WASHINGTON — A startup developing a balloon-borne small launch vehicle has gone into “hibernation” after struggling to raise money, a fate that may be facing many other companies in the sector.
In a March 13 letter to the company’s investors and other associates, Leo Aerospace said challenges raising funding and concerns about market timing led the startup to decide to suspend operations, with the understanding that it may never resume work.
“Yes, we have decided to shut things down for the time being,” Dane Rudy, co-founder and chief executive of Leo Aerospace, confirmed in a March 16 email. “Funding was a major component.”
In the letter, the California company said it struggled to raise money from outside investors. “Fundraising proves increasingly difficult as investors place greater emphasis on revenue-generating businesses with shorter time horizons,” the company stated. In addition, the company had yet to receive a decision on a U.S. Air Force Small Business Innovation Research (SBIR) grant it applied for last year. “After a four-month delay, we are at the end of our financial capacity.”

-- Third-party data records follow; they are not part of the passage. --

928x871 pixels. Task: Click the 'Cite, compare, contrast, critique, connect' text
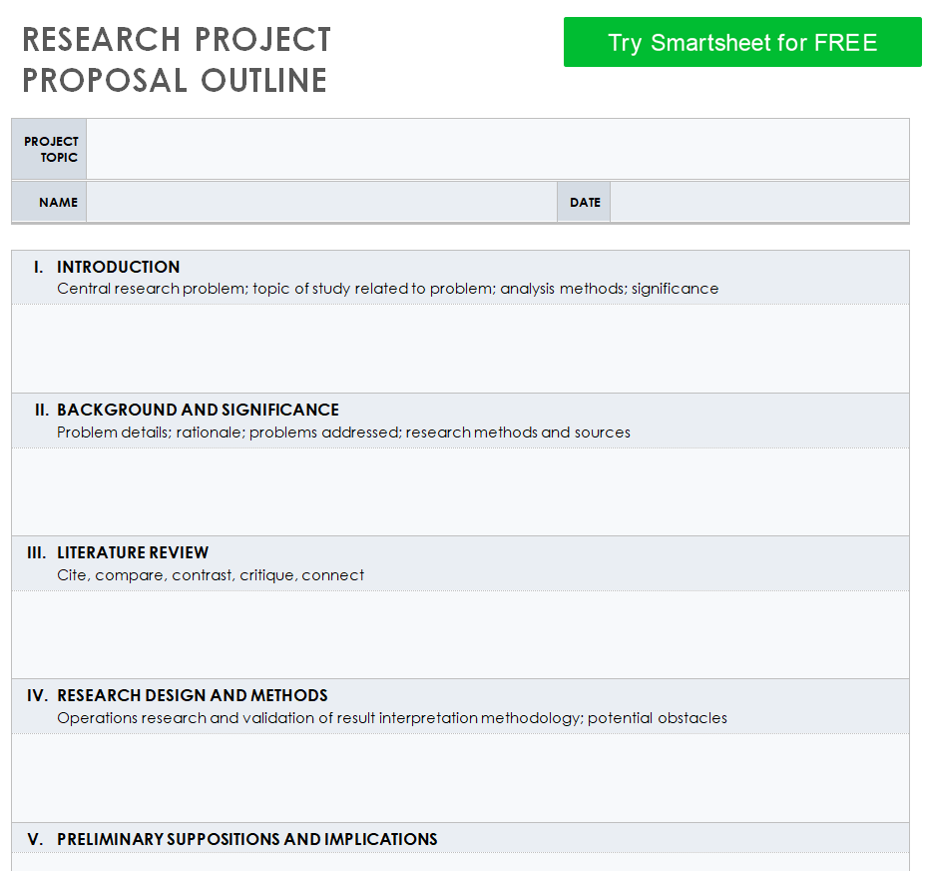211,575
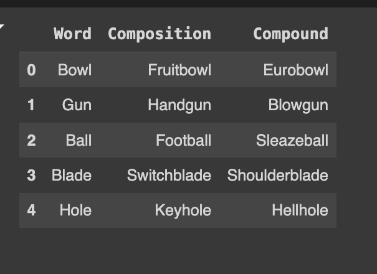Click the Football cell
Screen dimensions: 377x274
point(183,140)
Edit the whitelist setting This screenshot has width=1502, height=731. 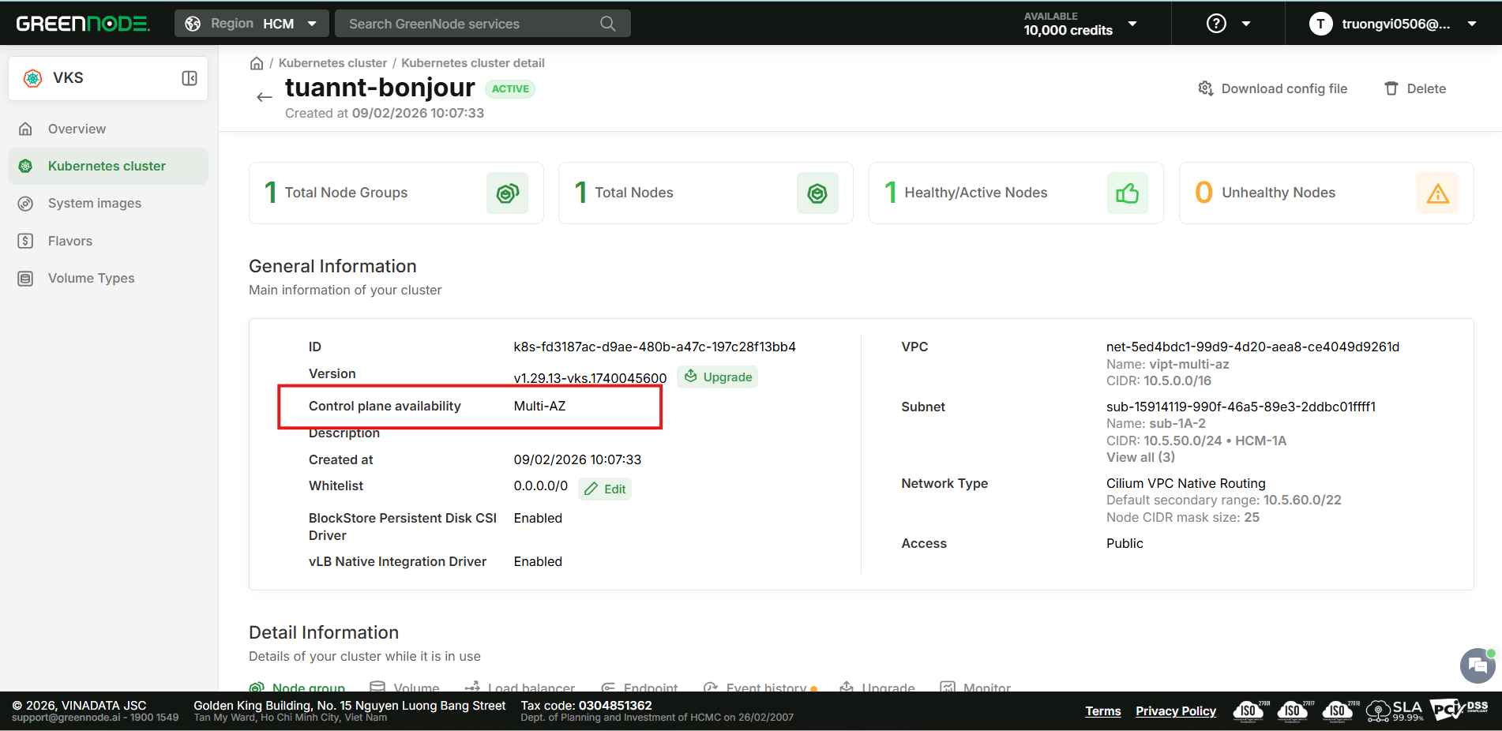click(x=605, y=489)
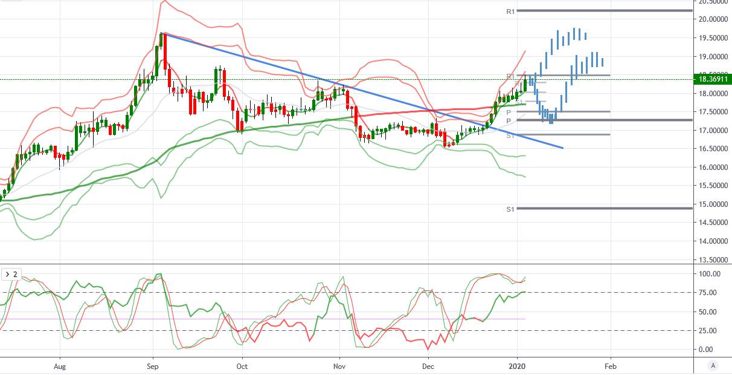Screen dimensions: 732x375
Task: Select the blue descending trendline drawing
Action: click(362, 91)
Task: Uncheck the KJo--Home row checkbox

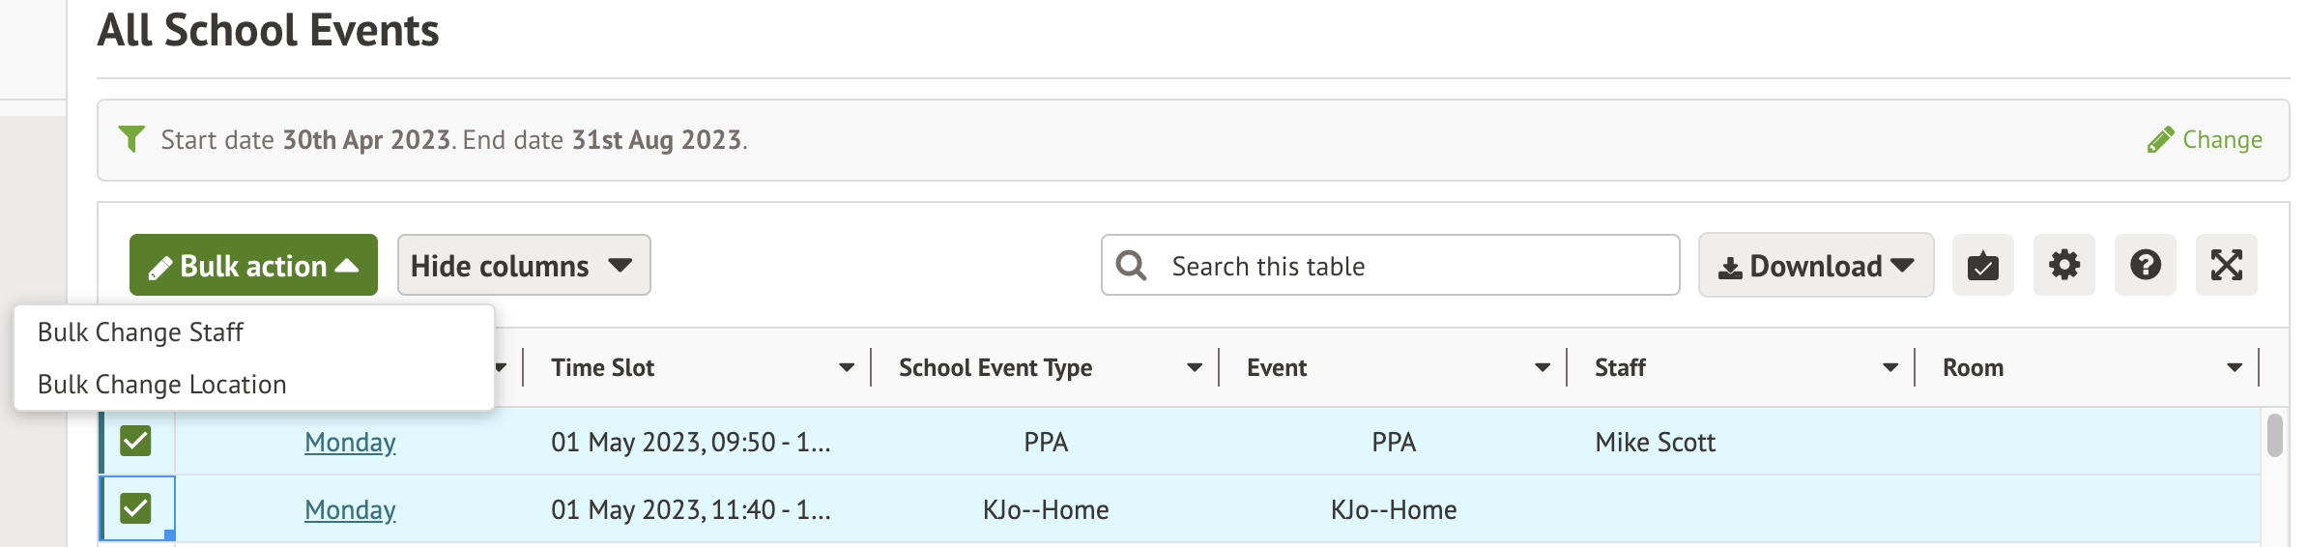Action: click(x=135, y=508)
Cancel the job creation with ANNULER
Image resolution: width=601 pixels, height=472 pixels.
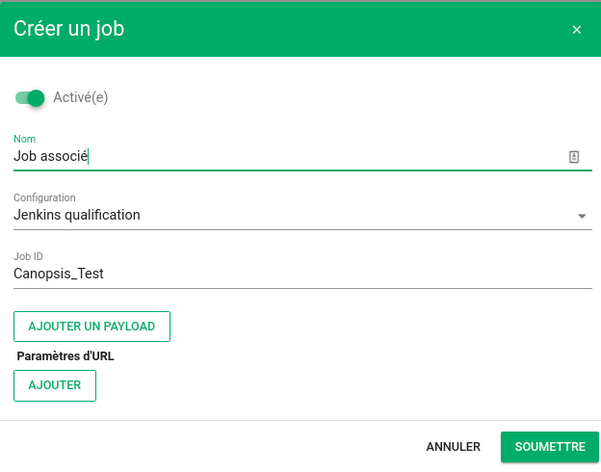click(453, 447)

A second factor, the company said in the letter, was that its plans to offer dedicated launches of very small satellites might be too far ahead of market demand. “Although growing at an incredible rate, our customers are early-on in a nascent market that continues to mature. Looking objectively at our timing, we believe that our focus on servicing such a specific niche is early.”
Leo Aerospace was developing a small launch system designed to place up to 25 kilograms into a sun-synchronous orbit. The company’s launch vehicle would use solid-propellant motors for its first two stages and a storable liquid propellant upper stage. The company planned to commercially source those propulsion systems.
What set the company apart is that the rocket would launch from a balloon flying at an altitude of about 18,000 meters. That concept, called a “rockoon,” dates back to the early Space Age, but struggled because of the challenges of controlling the launch platform. Leo Aerospace said it had developed proprietary technology that provided a stable platform for the rocket, which after launch could descend back to Earth for reuse. The company also said the platform, known as Regulus, could also be used for supporting suborbital launches as well as high-altitude payloads.
In an October 2019 presentation at the TechCrunch Disrupt conference in San Francisco, Leo Aerospace said it would perform its first orbital launch in 2022. The company estimated that it would need to raise “low tens of millions” of dollars to get to that point. It hasn’t disclosed how much money it had raised, although records filed with the U.S. Securities and Exchange Commission state that, as of early 2019, the company had raised less than half a million dollars.
Leo Aerospace was one of many dozens of companies pursuing small launch vehicles. The number of companies far exceeded any projections of demand for their vehicles, leading to belief among both industry executives and investors that a shakeout was inevitable.
“If you invest in one of the 40 ventures that are trying to build a rocket, why would your one of the 40 be the one that’s going to win?” said Mark Rigolle, chief executive of satellite constellation startup KLEO Connect, during a panel discussion at the Satellite 2020 conference March 9.
Others on the panel said that venture capital firms may decide to stop supporting space startups in general that have limited prospects but still require significant additional funding. “I’ve been saying for the past year that we’re at a breakpoint for a lot of the startup companies,” said Chris Quilty, president of Quilty Analytics. “For those companies that have not been performing or hitting their expectations, I think there will be an opportunity where a lot of these VCs will just pull the plug.”
Leo Aerospace did not cite the ongoing coronavirus pandemic as a reason it was suspending operations. However, Sequoia Capital, a leading VC firm, called the outbreak the “black swan” of 2020, with unpredictable effects on the market. In a memo to its portfolio companies March 5, it warned that financing could be difficult if the pandemic causes a financial crisis.
“Private financings could soften significantly, as happened in 2001 and 2009. What would you do if fundraising on attractive terms proves difficult in 2020 and 2021?” the company stated in its memo. Since the publication of that memo, the Dow Jones Industrial Average, a leading barometer of the overall stock market, has dropped by more than 20%.